### What needs to be done
Set down the lines of the material below exactly, everything from the line containing "The image size is (455, 448)." down to the line containing "tap(187, 423)", with both of those lines included. Leave the pictures out of your answer.

### Target position records
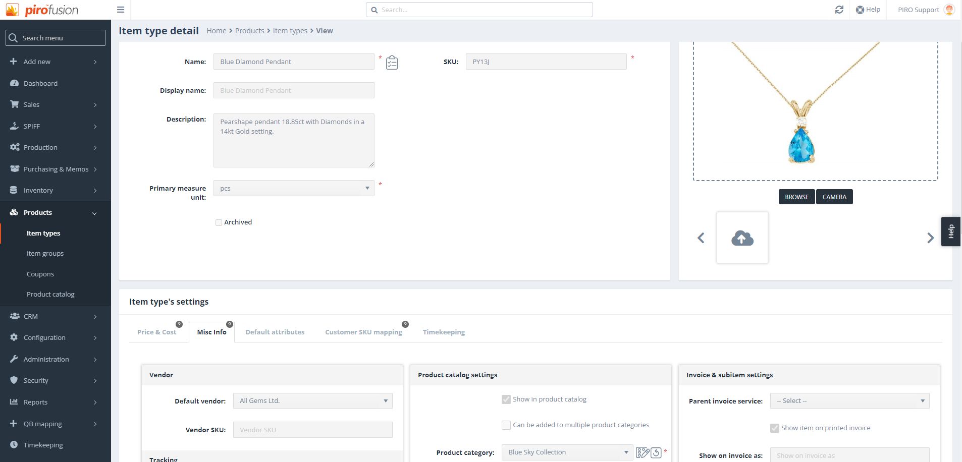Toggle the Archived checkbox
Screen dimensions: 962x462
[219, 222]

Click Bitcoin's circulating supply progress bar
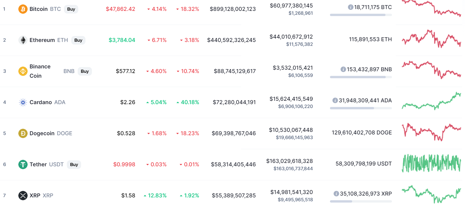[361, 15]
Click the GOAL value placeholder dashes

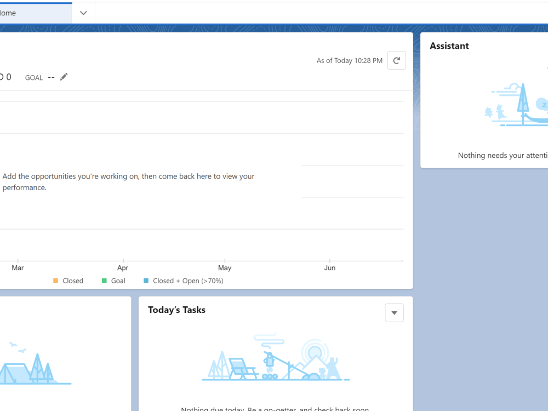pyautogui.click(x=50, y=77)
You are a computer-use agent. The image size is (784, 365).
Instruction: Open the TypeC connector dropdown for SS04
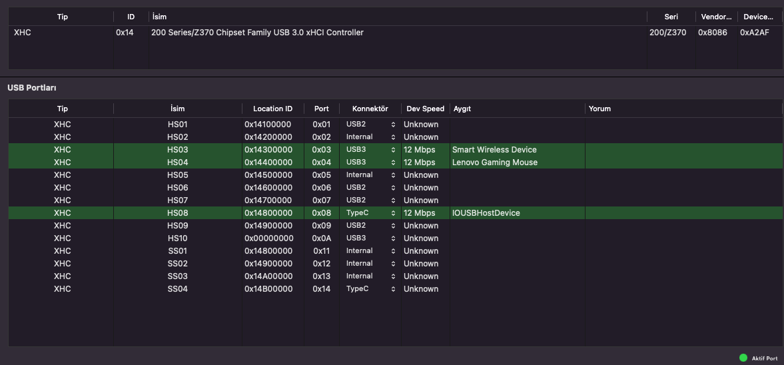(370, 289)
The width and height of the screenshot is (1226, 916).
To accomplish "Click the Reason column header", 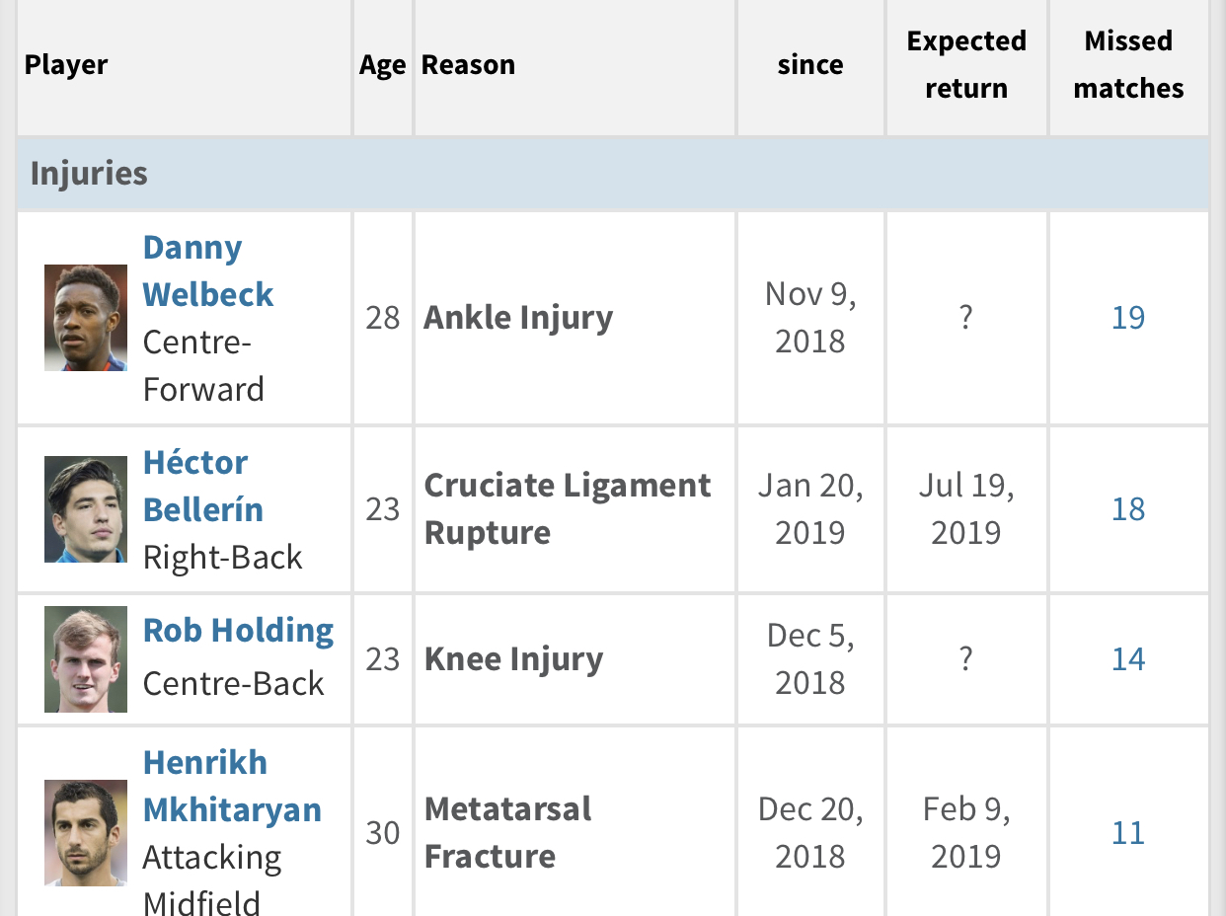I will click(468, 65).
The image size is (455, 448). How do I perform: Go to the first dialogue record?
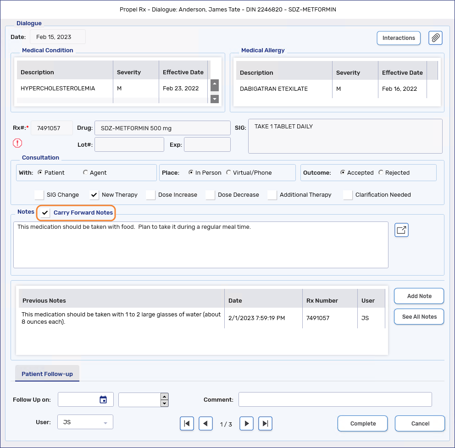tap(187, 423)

--

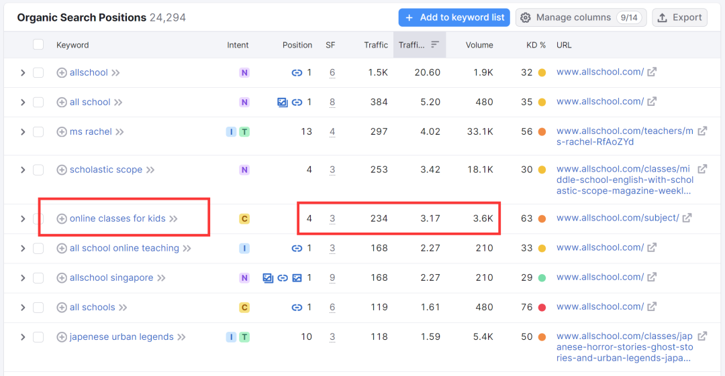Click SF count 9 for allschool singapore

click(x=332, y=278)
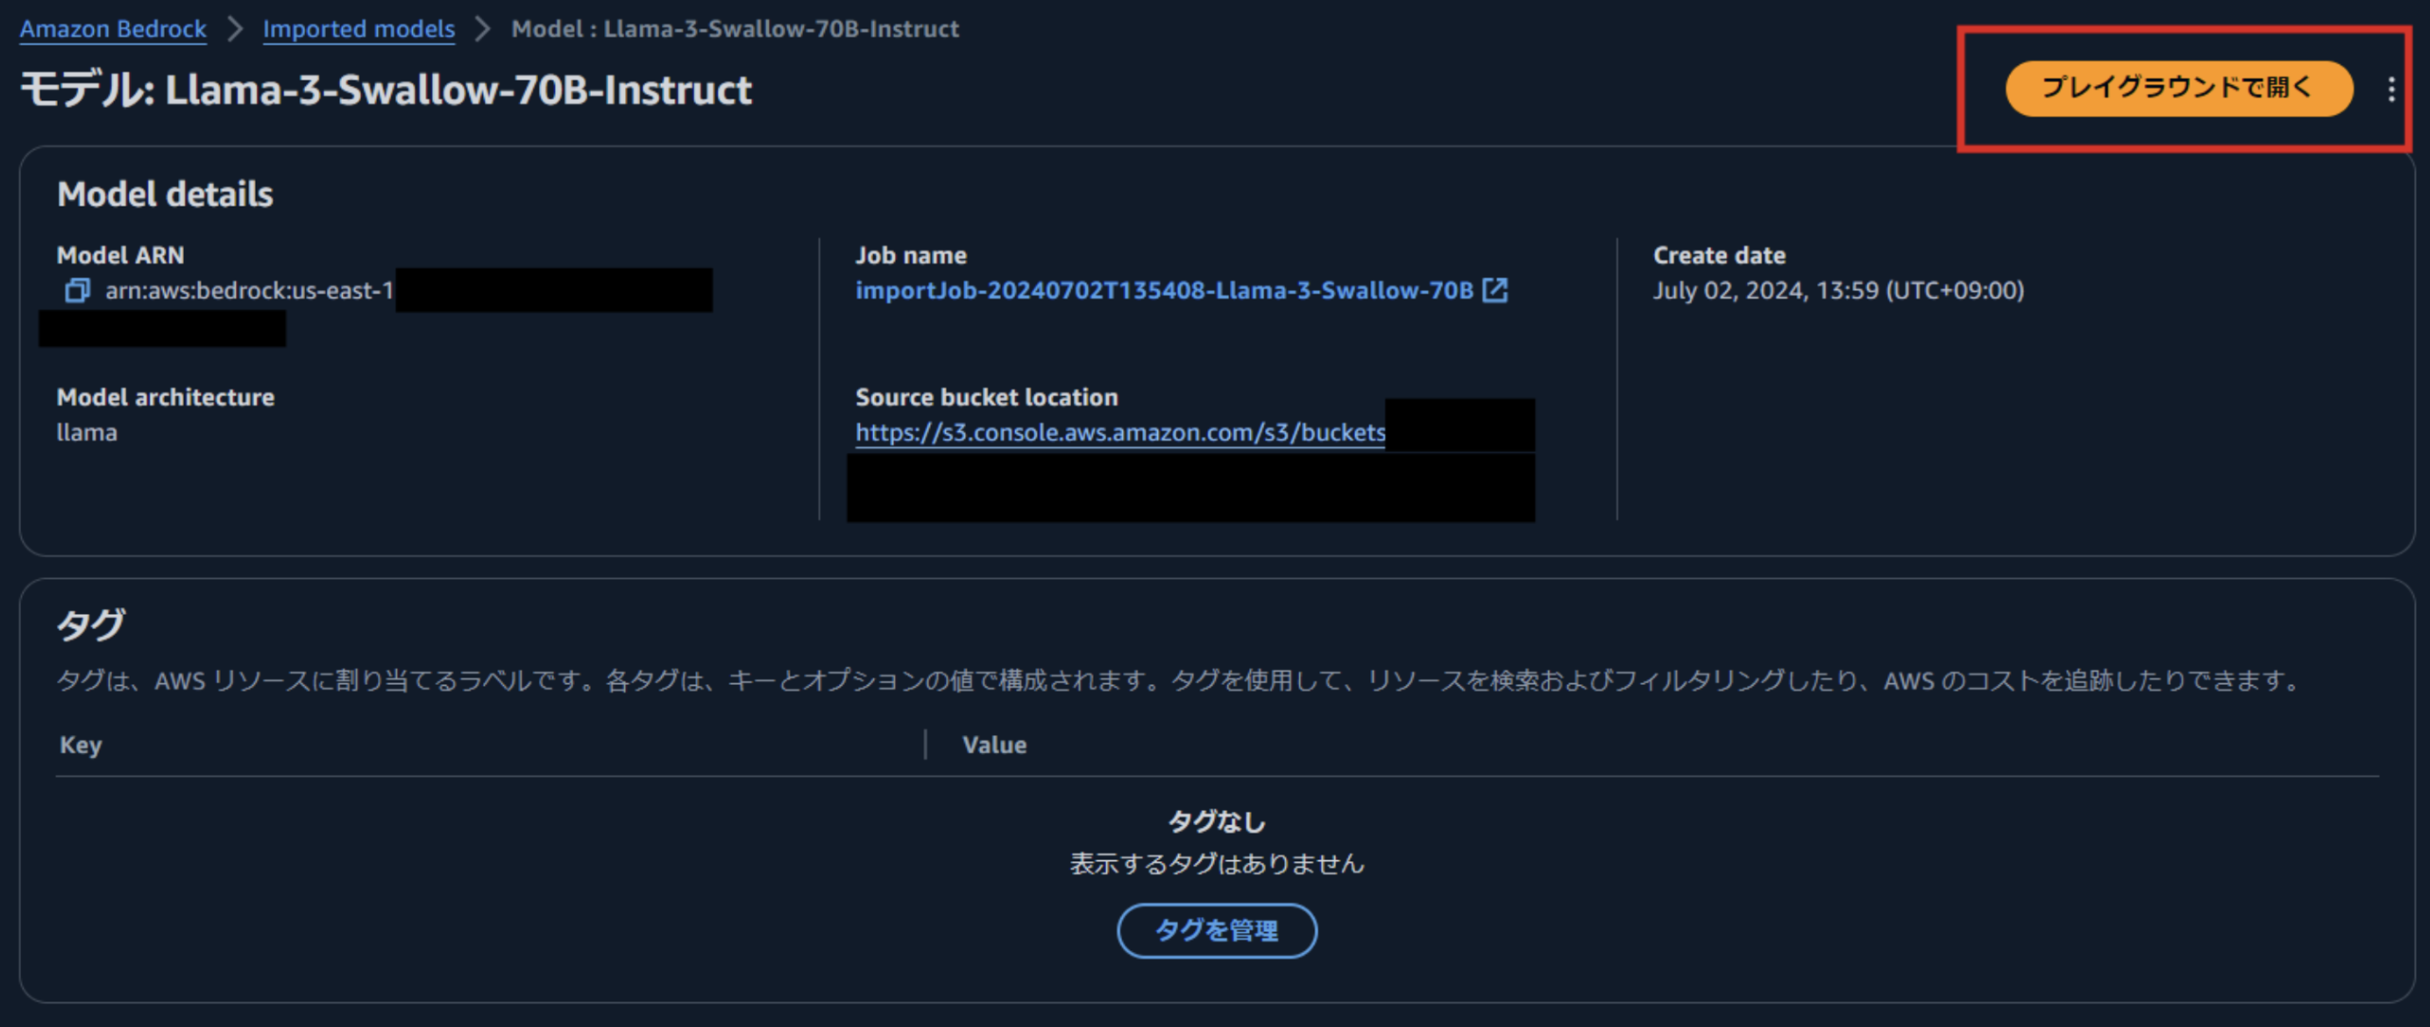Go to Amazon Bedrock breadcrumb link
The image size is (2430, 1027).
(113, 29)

### Completed exercise
The image size is (455, 448). How do I perform: Go to the first dialogue record?
tap(187, 423)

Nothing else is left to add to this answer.